Fully agree - even as a founder of an ‘LLM observability company’. Observability does not need to be reinvented to get detailed traces/metrics/logs of the LLM part of an application.
LLM Observability usually means: prompts and completions, which model was used, errors and exceptions (rate limits, network errors), as well as metrics (latency, output speed, time to first token when streaming, USD/token and cost breakdowns). All of this is well suited to be captured in the existing observability stack. OpenLLMetry makes this really easy and interoperable - chapeau.
In my view, observability is not the core value that solutions like Baserun, Athina, LangSmith, Parea, Arize, Langfuse (my project) and many others solve for.
Developing a useful LLM application requires iterative workflows and tinkering. That's what these solutions help with and augment.

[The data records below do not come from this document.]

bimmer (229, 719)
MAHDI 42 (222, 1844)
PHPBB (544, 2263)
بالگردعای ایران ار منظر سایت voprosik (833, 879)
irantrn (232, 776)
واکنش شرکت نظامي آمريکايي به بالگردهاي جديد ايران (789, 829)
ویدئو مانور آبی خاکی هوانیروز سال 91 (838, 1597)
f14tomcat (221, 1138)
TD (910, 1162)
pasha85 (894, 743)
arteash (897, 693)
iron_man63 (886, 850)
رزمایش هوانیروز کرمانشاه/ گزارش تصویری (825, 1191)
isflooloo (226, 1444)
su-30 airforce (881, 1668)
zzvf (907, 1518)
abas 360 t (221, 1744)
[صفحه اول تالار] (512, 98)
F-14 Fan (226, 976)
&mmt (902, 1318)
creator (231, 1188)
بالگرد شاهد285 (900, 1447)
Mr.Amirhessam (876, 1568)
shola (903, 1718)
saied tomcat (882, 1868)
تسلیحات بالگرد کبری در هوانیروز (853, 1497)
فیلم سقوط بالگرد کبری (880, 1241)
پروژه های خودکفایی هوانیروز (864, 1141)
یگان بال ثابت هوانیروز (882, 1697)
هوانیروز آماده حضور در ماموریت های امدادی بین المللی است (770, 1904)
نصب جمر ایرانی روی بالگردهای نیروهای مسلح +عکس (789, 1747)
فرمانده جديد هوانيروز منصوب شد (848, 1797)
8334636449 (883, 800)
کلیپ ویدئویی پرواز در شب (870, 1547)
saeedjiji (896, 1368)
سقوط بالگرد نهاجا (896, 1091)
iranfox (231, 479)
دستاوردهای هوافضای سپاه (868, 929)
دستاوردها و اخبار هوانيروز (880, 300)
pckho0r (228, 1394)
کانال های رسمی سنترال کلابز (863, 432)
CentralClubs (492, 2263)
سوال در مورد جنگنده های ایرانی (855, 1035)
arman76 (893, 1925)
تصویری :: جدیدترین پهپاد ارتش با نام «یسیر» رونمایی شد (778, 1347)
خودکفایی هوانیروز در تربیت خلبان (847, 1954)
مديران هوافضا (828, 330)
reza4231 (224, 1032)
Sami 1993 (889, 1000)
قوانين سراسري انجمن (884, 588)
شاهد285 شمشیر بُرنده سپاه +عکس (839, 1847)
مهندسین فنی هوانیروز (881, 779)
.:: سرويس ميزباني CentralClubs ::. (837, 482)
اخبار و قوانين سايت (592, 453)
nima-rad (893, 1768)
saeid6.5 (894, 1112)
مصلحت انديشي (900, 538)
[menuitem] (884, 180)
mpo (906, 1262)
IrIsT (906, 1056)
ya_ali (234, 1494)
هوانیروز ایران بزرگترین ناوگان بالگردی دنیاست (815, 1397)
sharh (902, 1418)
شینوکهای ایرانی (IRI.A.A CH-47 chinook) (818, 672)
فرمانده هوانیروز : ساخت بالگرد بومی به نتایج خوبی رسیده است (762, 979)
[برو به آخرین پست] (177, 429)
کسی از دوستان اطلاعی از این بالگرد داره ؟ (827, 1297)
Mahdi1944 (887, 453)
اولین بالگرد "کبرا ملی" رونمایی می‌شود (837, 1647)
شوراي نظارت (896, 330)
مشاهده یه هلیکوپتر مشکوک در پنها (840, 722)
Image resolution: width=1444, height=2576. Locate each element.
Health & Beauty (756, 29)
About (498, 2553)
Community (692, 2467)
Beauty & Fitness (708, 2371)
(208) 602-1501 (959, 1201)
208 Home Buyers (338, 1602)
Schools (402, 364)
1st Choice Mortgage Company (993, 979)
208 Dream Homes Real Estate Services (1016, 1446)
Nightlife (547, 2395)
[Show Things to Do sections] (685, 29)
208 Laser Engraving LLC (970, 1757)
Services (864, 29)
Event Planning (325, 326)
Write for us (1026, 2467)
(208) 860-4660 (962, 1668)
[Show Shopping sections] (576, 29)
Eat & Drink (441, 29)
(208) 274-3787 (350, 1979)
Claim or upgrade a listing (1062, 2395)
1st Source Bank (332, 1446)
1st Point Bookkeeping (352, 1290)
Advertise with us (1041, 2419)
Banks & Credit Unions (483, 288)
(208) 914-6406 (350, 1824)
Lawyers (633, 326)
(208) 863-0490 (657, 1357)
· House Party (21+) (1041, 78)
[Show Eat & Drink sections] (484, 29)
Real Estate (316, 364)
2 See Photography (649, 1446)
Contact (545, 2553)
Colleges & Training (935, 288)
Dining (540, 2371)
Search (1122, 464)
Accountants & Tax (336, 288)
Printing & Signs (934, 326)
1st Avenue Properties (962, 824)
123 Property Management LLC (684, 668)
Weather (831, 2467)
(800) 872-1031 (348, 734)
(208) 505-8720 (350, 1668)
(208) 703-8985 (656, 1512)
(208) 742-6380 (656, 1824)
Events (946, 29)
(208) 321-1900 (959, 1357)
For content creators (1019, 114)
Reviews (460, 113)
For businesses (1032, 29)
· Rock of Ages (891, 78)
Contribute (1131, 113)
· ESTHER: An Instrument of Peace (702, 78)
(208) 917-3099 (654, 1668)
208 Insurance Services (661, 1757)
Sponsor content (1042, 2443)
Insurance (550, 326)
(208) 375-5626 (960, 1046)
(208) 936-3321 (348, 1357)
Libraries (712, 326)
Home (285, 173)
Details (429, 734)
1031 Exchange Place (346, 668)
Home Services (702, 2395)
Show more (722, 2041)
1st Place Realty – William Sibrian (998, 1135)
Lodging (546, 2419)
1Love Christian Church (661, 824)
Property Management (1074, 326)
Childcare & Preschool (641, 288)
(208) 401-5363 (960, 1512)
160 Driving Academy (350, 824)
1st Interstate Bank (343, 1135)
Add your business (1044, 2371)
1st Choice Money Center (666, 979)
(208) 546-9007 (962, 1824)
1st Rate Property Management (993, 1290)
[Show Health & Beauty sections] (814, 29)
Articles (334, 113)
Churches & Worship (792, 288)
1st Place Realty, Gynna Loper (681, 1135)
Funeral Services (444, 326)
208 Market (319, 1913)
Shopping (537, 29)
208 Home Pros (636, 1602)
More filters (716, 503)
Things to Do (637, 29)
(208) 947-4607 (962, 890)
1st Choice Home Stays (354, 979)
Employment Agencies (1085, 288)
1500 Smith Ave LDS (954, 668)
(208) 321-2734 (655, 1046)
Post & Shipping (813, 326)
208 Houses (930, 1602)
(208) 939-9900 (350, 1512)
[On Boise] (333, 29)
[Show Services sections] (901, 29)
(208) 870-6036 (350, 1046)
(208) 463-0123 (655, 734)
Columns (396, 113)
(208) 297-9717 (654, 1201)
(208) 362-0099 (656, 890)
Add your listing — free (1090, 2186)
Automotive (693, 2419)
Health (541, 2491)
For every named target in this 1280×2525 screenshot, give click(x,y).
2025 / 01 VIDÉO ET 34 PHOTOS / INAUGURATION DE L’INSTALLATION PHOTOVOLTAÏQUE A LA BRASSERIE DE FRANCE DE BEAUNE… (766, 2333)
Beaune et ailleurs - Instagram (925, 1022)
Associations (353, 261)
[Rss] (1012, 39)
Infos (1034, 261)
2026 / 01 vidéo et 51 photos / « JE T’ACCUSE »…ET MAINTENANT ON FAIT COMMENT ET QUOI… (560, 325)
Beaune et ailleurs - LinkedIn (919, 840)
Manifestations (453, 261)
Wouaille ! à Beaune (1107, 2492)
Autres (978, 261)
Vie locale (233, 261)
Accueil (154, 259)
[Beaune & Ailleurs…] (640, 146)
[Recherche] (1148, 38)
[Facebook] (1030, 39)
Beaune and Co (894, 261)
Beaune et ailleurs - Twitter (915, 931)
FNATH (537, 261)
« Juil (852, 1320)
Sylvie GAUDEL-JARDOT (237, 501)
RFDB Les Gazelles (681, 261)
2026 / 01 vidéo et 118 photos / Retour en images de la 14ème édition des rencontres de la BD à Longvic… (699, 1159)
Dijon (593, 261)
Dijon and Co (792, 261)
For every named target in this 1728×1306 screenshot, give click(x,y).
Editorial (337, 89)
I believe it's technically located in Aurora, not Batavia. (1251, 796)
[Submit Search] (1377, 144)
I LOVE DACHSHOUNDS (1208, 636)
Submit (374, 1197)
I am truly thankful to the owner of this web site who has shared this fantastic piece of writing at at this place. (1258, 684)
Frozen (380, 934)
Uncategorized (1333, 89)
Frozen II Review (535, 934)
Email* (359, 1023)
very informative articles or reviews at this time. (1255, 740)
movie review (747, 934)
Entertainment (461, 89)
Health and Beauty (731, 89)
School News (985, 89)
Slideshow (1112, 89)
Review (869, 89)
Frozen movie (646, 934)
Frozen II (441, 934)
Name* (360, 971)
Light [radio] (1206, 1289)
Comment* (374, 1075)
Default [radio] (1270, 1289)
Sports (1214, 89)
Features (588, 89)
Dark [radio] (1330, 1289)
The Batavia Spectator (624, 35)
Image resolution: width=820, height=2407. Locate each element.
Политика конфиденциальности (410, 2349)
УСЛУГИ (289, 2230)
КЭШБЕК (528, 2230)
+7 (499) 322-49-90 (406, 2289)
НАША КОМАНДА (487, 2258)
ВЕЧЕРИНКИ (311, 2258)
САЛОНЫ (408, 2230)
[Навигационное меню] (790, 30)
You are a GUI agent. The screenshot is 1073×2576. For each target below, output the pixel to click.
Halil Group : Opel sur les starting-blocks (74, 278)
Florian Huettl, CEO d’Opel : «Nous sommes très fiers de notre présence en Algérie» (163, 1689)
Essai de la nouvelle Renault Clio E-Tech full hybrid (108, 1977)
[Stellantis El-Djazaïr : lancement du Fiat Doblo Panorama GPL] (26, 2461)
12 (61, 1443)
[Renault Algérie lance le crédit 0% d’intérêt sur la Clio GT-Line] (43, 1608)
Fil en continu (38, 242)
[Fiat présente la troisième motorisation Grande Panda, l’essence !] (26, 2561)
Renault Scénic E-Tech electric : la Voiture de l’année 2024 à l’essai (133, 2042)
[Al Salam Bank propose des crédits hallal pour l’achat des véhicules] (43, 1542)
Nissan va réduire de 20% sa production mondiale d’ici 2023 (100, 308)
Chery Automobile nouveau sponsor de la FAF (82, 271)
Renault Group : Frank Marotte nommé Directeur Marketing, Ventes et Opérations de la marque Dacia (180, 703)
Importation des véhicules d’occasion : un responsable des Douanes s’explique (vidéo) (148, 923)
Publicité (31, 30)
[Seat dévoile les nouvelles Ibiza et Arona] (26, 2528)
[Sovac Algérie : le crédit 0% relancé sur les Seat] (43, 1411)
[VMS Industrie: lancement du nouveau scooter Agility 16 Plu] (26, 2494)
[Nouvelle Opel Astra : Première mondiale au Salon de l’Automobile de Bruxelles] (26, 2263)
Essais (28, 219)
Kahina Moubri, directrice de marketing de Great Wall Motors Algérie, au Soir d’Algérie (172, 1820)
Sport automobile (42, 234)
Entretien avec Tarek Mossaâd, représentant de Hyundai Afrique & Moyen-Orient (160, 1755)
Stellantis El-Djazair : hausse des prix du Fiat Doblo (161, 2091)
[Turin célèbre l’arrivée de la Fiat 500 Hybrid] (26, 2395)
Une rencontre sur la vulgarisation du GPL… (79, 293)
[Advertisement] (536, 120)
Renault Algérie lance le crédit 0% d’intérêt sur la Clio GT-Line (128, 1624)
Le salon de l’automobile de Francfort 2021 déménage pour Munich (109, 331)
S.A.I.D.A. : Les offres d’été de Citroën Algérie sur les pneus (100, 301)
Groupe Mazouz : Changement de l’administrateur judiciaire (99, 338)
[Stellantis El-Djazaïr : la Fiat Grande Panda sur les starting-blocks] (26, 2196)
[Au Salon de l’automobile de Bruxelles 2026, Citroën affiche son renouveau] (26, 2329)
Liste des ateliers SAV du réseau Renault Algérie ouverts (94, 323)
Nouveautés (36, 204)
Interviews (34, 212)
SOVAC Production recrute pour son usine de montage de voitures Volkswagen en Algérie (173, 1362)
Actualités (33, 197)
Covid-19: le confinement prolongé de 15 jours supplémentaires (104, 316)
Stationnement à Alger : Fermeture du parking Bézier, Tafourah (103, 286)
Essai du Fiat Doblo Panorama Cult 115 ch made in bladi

There are specific problems to building an LLM application such as managing/versioning of prompts, running evaluations, blending multiple different evaluation sources, collecting datasets to test/benchmark an application, helping with fine-tuning models on high-quality production completions, debugging root causes of quality/latency/cost issues, ...
Most solutions either replicate logs (LLM I/O) or traces at first, as they are a necessary starting point to then build solutions for the other workflow problems. As the observability piece gets more standardized over time, I can see how integrating with the standard makes a ton of sense. Always happy to chat about this.